Mystery deepens over the fact that the Kargil war, held as India’s first video-war, had been followed by fake encounters in subsequent times. An example jumps from a June 2004 confession of some Indian soldiers that they had helped in staging fake encounters with Pakistani troops on Siachen in August 2003.
On 7 June 2004, Rifleman Shyam Bahadur Thapa had told a military court that he had not only demolished a fake “enemy-held” objective with a rocket launcher in August 2003, but also had acted as a Pakistani soldier killed in the action when video cameras were whirring away. He said that he had to do this at the behest of a company commander, Maj. Surinder Singh, who had asked him “to remove the jacket and cap and to lie there” (near the demolished objective).
Whether the order of termination and imprisonment passed against Maj. Singh was finally implemented or not is a different issue. But it established that he had documented the stage managed encounter to convince people that Pakistan had attacked us but under him our forces had annihilated the attacker. If anything, this was part of a fraud played on our people, whatsoever might have been its impact.

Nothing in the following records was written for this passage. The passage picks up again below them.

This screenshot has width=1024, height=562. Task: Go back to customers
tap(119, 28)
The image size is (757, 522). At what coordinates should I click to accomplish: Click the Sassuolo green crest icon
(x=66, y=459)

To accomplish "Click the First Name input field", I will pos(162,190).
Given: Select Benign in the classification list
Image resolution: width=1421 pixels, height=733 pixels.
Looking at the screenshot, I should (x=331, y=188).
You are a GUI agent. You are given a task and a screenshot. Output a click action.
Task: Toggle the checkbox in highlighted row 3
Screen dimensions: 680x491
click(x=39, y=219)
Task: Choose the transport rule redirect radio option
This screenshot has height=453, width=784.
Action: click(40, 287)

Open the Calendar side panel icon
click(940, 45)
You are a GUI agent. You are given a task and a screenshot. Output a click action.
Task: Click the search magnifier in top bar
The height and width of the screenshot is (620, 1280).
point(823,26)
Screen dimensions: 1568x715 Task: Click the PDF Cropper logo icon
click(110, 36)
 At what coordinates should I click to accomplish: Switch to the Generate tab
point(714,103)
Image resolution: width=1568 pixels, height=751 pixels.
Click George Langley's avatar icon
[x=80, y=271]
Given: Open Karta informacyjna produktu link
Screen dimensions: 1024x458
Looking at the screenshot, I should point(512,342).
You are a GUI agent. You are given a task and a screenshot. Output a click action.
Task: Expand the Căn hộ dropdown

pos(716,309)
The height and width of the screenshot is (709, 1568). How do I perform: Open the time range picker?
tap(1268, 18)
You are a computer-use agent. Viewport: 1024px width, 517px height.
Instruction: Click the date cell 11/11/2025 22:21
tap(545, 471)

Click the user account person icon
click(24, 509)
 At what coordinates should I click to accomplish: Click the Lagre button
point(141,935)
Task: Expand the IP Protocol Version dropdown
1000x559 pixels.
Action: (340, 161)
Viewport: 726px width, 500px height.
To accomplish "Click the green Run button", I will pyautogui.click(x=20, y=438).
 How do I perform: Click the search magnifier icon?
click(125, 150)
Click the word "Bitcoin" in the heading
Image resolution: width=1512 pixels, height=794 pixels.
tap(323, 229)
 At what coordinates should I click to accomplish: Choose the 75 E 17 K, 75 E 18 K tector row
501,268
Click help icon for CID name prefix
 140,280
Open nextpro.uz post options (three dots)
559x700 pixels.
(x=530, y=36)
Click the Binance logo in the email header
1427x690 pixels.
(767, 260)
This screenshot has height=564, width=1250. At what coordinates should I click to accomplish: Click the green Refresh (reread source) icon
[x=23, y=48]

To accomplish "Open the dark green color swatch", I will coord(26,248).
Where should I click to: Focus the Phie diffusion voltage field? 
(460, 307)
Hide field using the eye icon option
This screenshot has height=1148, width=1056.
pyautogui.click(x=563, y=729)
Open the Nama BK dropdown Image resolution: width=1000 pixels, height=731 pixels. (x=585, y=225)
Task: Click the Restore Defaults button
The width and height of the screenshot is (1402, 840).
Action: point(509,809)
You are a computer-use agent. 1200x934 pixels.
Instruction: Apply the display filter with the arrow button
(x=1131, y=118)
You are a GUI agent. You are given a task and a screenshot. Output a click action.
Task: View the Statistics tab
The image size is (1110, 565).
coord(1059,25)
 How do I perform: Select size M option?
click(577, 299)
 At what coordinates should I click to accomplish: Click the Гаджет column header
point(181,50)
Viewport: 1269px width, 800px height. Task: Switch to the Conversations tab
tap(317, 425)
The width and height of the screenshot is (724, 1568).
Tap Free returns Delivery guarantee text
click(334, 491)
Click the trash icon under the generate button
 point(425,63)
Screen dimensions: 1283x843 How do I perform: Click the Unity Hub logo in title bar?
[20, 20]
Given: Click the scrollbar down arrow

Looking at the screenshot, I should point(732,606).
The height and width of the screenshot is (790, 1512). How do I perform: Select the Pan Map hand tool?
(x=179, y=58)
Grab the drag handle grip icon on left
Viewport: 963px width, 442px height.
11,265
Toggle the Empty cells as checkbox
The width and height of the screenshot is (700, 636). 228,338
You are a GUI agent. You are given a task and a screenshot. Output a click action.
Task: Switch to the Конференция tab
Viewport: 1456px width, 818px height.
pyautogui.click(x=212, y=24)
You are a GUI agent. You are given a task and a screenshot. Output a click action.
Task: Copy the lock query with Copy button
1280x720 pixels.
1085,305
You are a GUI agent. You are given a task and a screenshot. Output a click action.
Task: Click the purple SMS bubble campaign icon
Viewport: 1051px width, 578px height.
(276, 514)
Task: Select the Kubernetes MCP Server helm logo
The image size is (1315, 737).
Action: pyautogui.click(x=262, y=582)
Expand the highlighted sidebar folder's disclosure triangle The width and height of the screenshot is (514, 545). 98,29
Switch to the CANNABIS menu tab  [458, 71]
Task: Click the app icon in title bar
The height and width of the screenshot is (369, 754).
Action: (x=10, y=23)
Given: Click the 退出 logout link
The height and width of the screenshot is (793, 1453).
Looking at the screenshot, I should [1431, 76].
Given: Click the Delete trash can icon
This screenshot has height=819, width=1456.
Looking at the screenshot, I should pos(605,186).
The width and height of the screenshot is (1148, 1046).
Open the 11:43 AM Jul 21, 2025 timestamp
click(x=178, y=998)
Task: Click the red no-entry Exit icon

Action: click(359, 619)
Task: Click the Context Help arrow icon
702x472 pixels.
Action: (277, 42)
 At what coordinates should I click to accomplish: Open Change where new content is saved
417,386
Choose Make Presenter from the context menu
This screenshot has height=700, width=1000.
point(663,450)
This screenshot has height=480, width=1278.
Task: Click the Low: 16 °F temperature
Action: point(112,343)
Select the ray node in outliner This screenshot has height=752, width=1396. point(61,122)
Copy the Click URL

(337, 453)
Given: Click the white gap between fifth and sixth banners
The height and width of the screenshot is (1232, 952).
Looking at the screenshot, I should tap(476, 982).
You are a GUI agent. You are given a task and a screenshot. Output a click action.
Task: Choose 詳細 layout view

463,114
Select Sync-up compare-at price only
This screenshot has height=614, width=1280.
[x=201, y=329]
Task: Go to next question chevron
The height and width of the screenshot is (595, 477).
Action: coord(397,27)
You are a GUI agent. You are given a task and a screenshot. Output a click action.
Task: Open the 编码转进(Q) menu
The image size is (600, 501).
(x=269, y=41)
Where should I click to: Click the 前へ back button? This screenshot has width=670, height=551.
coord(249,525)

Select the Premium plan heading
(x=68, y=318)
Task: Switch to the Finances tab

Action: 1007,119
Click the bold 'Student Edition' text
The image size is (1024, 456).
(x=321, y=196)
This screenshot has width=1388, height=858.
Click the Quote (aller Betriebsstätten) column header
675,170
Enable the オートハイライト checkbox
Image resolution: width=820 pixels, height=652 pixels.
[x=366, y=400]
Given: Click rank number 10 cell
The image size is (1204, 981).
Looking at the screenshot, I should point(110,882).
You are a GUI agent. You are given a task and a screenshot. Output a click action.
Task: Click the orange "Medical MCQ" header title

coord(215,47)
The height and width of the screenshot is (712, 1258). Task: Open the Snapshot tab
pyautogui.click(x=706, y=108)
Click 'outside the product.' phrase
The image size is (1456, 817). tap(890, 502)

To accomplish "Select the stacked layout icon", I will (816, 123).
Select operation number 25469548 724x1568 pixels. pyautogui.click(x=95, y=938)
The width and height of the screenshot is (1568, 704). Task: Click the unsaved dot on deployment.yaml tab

It also established that there was a climate in that terrain which was made congenial to fake encounters or wars when Fernandes was the defense minister and Vajpayee was in search of an escalade to fetch votes.
Then, was the Kargil war a fake war which Fernandes had organized to help Vajpayee get the escalade? Was it a secret between them two? Had Musarraf joined hands?
It cannot be ignored that Fernandes was known for his frequent trips to Siachen; at least 17 times is on records, during his tenure as defense minister. Was he really in sympathy with the soldiers or was he anxious to see that our defense personnel do not keep in mind the climate of such a fraud?
Answer is yet to be found out. Answer can be found out if modus operandi of Vajpayee’s patronization to Fernandes is openly inquired into by a team of experts including criminologists and psychologists.
Looking at Vajpayee’s illogical and disproportionate patronization to Fernandes in retaining his defense minister portfolio, notwithstanding the frauds, one is inclined to suspect that unless his modus operandi in continuing this patronization or his acquiescence into extending this patronization is inquired into, the gamut of the background of the defense-deal offenses that Fernandes is charged with, will not be fully discovered and hence the history of the relevant period shall remain blurred forever.
Therefore, in national interest, and in the interest of Indian sub-continent, Vajpayee should be inquired into in the context of Fernandes.
When this is the picture of Vajpayee’s governance, it is sad that, his birthday is made ‘Good Governance Day’. Under his umbrage, Pramod Mahajan, son of a low paid school teacher with a large family, had acquired more than 2000 crores of rupees, before succumbing to bullets of his own younger brother in feud over sharing the booty.
What sort of good governance these instances of dubiosity reveal?
Clearly a misleading leadership has taken over India.